ENGL 336 (5 credits): Modernist London: The City as Text and Textile
Jessica Burstein, UW Faculty
As an artistic current and social phenomenon, modernism and modernity are inextricably linked to urban life; London is and was a vital center to both. Literature, fashion, and visual art spring up engaging the new status of crowds, public transit, crime, and the urban pressures exerted on bodily and mental experience. Blaring traffic and new forms of advertising like sky-writing compete for attention with the spectacle of a shifting public comprised of the hitherto marginalized, unescorted females, queer sorts, dandies on parade, and even the unobserved flâneur. The audience has become the performance.
Beginning in the 19th century and moving through the 20th, with a final leap into the contemporary moment, "Modernist London" uses the city of London as its grounding text. The class will spend roughly half of its time in the classroom and half outside of it, going on tours and getting a sense of the terrain described in the texts: on the streets or in the buildings, cafés, or museums.
The appetizers will be one of the most important accounts of the city, Georg Simmel's 1909 essay on "The Metropolis and Mental Life,” in which the sociologist argues that the metropolis shapes the psychology of its inhabitants. (If that doesn't surprise you, it's because you're blasé, which Simmel identified as a response to urban living.) We will do some fun work on flâneurie—the activity of observing city life aesthetically from a particular kind of distance.

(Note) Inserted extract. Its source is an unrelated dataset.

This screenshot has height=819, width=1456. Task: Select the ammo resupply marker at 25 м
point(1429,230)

After this brief set-up, we are ready for London in all its fascinating particulars, and delve into literature on site. We will start with the seedy side, with extracts from journalist Henry Mayhew’s nineteenth-century London Labor and the London Poor. Staying with the “lower” classes even as we move into the rise of aestheticism, we will read Oscar Wilde's extremely beautiful, queer, and slippery The Picture of Dorian Gray, go on a Jack the Ripper tour, visit a beautiful aestheticist homespace, and hopefully get a chance to tour a music hall, a space akin to vaudeville that operated in the 19th and early 20th centuries’ as a multi-entertainment venue in which lower and upper-classes mingled. Other texts are likely to include Conrad's The Secret Agent, which features the impact of anarchist and terrorist agitation in early twentieth-century London. For that novel we'll go to Greenwich, learn about the establishment of Greenwich Mean Time, and stumble on some tree roots (Note: this aspect of the class will be a challenge for those in wheelchairs, but with notice I will seek to adjust the demands of that terrain).

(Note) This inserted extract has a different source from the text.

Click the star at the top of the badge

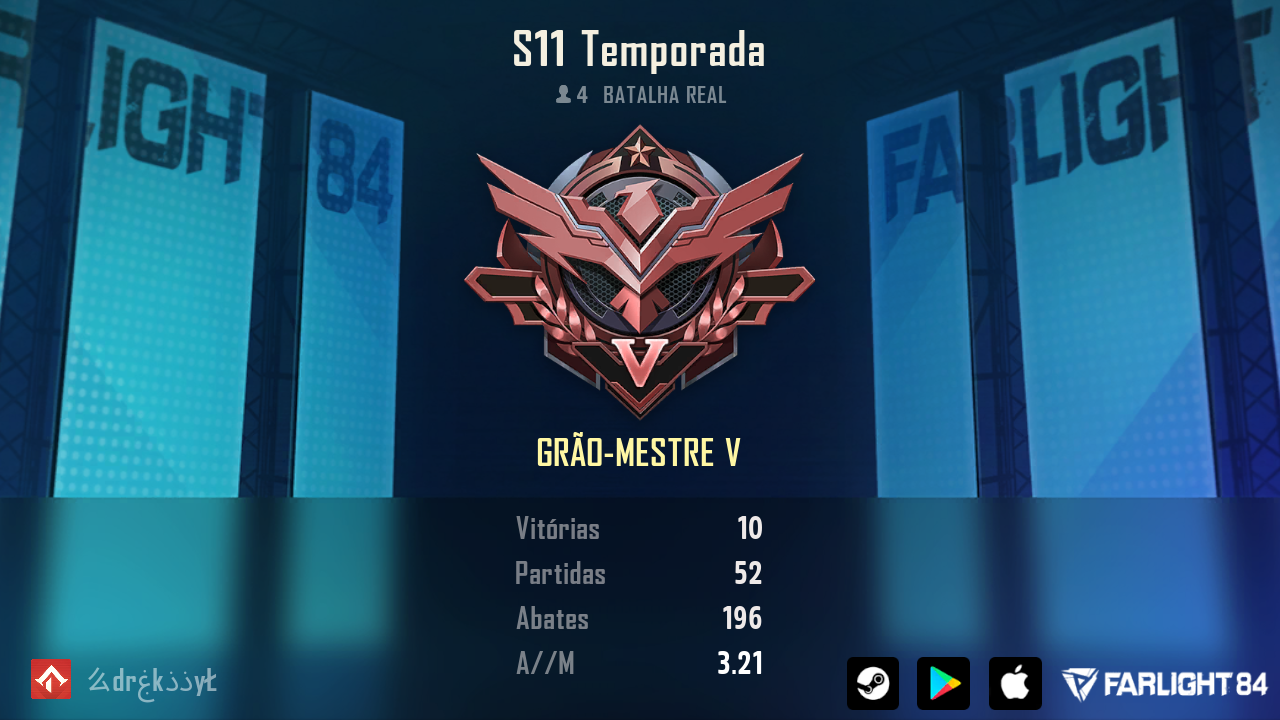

Then, shopping and shell shock: We follow the steps of characters in arguably the most important modernist novel of the 20th century, Virginia Woolf's Mrs. Dalloway (1925): tracing the steps of a male shell-shocked war veteran and a female urban shopper preparing for her party as they traverse London over the course of single day. Too, we read the essays Woolf wrote on “The London Scene” for that surprisingly modernist journal known as Good Housekeeping, describing parts of London such as its shopping district, docks, and churches. We will pay especial attention to the birth of the first English avant-gardes: one was born in the tea room of the British Museum; another one, Vorticism, valorized speed and mechanism and the rise of the new, even while oddly making a point of trying to keep some paintings in the National Portrait Gallery safe from women agitating for the vote.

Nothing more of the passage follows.